Setelah keluar area rumah, aku menjalankan motorku ke arah selatan. Entah kenapa, tiba-tiba aku ingin motoran di area Malioboro. Karena ini bukan weekend, harusnya tak terlalu ramai. Kalau weekend, area sana paling kuhindari. Biasanya hanya lelah di jalan.
“Eh, apa itu?” aku menghentikan motorku ketika melihat ramai-ramai seperti arak-arakan karnaval. Membuat jalan jadi mendadak macet.
“Itu apa, ya, kak?” tanya pengendara motor yang berhenti di sampingku.
“Wah, saya juga kurang tahu. Saya juga lagi bertanya-tanya.”
“Itu arak-arakan cucu sultan, Mbak. Baru aja khitan,” balas pengendara lain yang dengar.
“Oh, gitu.” Aku mengangguk paham. “Pantesan!”
“Bikin macet, ya?” balas satunya lagi.
“Bentar aja, kok. Cuma nyeberang jalan. Enggak ada lima menit.”
“Eh, keretanya unik banget. Dihias cantik, warna hijau pupus ada melatinya— nah itu! Cucunya yang dipangku.”
Aku tersentak ketika melihat seseorang yang sangat kukenal sedang duduk di kereta memangku anak kecil yang tak terlalu kecil. Mungkin usia empat atau lima tahunan.
“Masih kecil banget udah sunat.”
“Minta terus, katanya. Anaknya berani. Ya calon Sultan juga, sih, nantinya.”
Kini, orang-orang di sebelahku terus bersahutan. Harusnya mereka orang lokal sampai tahu kabar yang cukup detail begitu. Aku yang pendatang ini hanya bisa menyimak.
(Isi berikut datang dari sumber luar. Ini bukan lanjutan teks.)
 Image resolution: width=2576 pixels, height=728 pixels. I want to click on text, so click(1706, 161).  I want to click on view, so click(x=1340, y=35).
“Itu yang mangku si anak … Ayahnya, ya?” tanya orang di sebelahku— lagi. “Masih muda banget!”
“Bukan, Ayahnya yang duduk di samping kusir. Yang mangku itu paman sepupu. Eh, apa sebutannya? Pokoknya anaknya Pak Alam, adiknya Sultan.”
“Dekat banget, ya?”
“Banget! Soalnya anak sultan yang laki-laki cuma satu. Sisanya cewek semua. Jadi dia dekat sama sepupunya, sampai anaknya pun ikut dekat. Keluarga mereka sangat akur.”
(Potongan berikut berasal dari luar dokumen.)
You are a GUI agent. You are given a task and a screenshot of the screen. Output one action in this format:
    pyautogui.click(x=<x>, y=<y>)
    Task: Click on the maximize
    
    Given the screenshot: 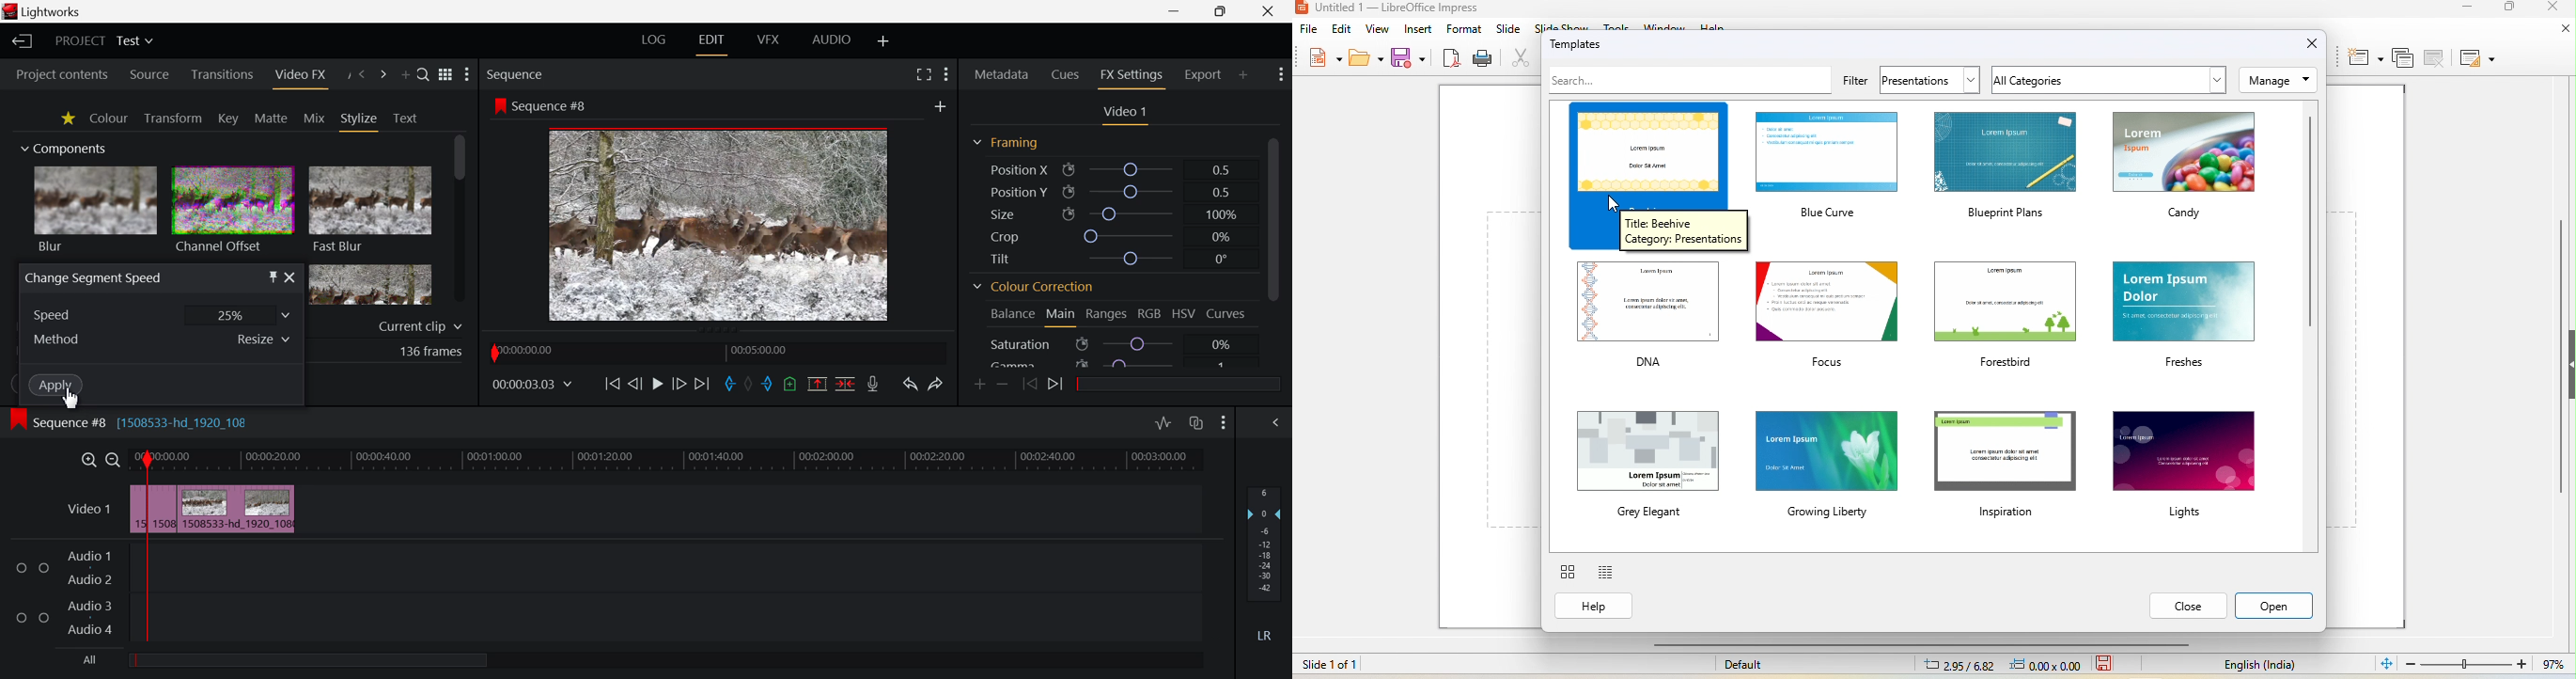 What is the action you would take?
    pyautogui.click(x=2512, y=9)
    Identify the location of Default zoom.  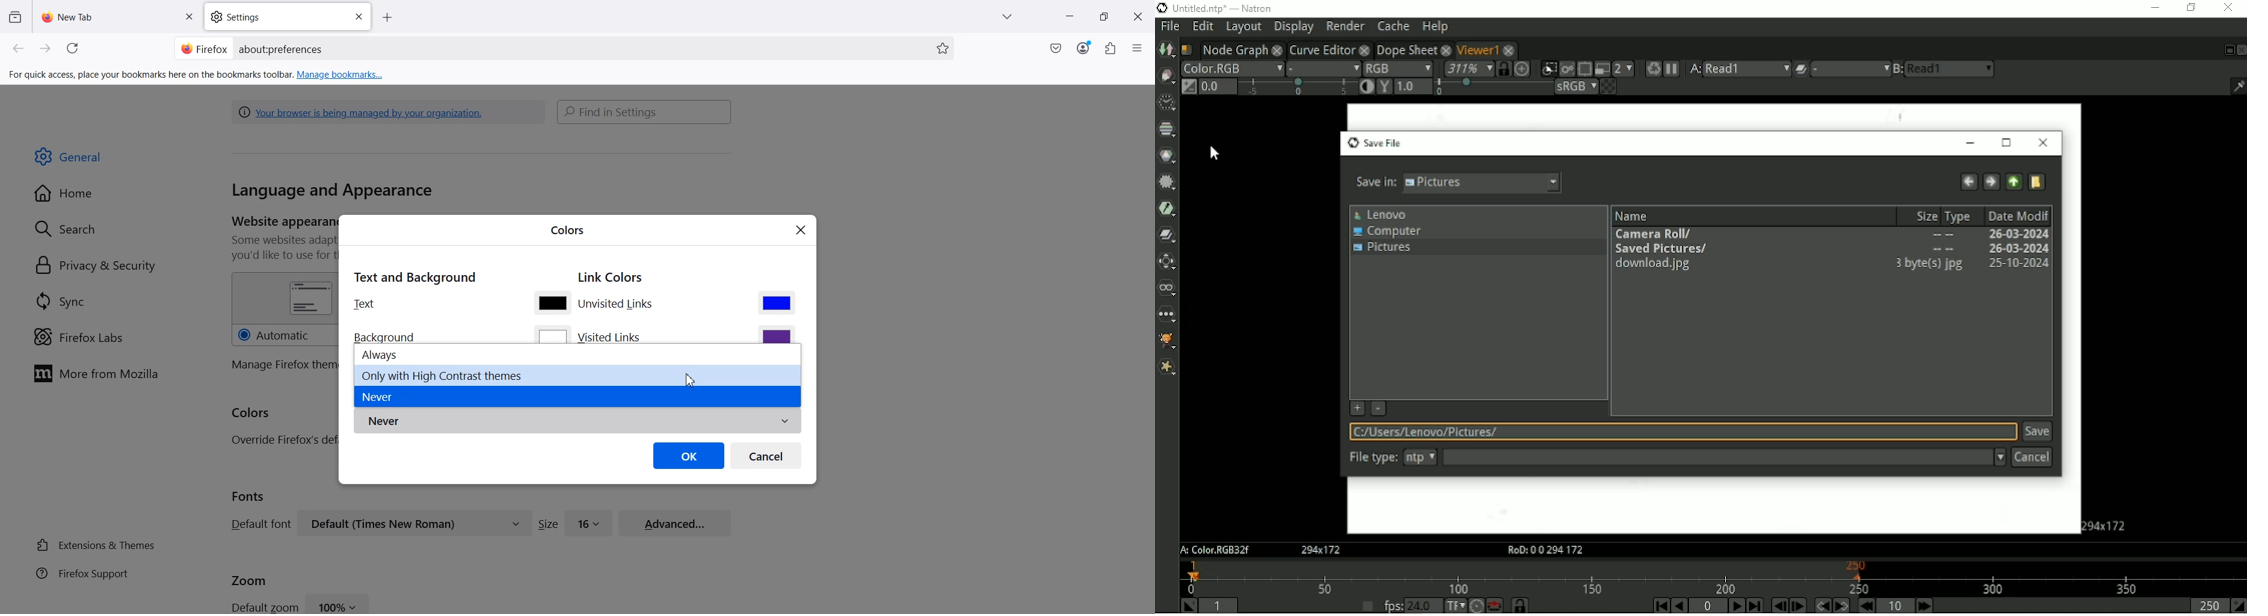
(264, 606).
“Bagus, sih, jadi enggak ada istilah rebutan kekuasaan.”
“Sejak awal kayaknya Pak Alam memang enggak suka jadi pejabat pemerintah.”
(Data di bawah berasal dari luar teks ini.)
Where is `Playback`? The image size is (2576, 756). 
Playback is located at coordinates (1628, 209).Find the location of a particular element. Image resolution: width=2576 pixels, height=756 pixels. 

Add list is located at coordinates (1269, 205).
“Iya, betul. Pernah denger juga.”
Kini napasku rasanya tercekat di tenggorokan. Entah kenapa, rasanya mendadak tak kuat menatap apa yang ada di depan sana.
Ya, yang sedang mereka bicarakan adalah Mas Gala. Mas Gala yang sedang memangku cucu Sultan.
Sadar, Salma, sadar!
Bagaimana mungkin aku mengharap dinikahi orang yang ada di kereta itu, sementara aku hanyalah penonton yang terlihat seperti salah satu semut di antara banyak semut.
Betapa luar biasa besar kesejangannya!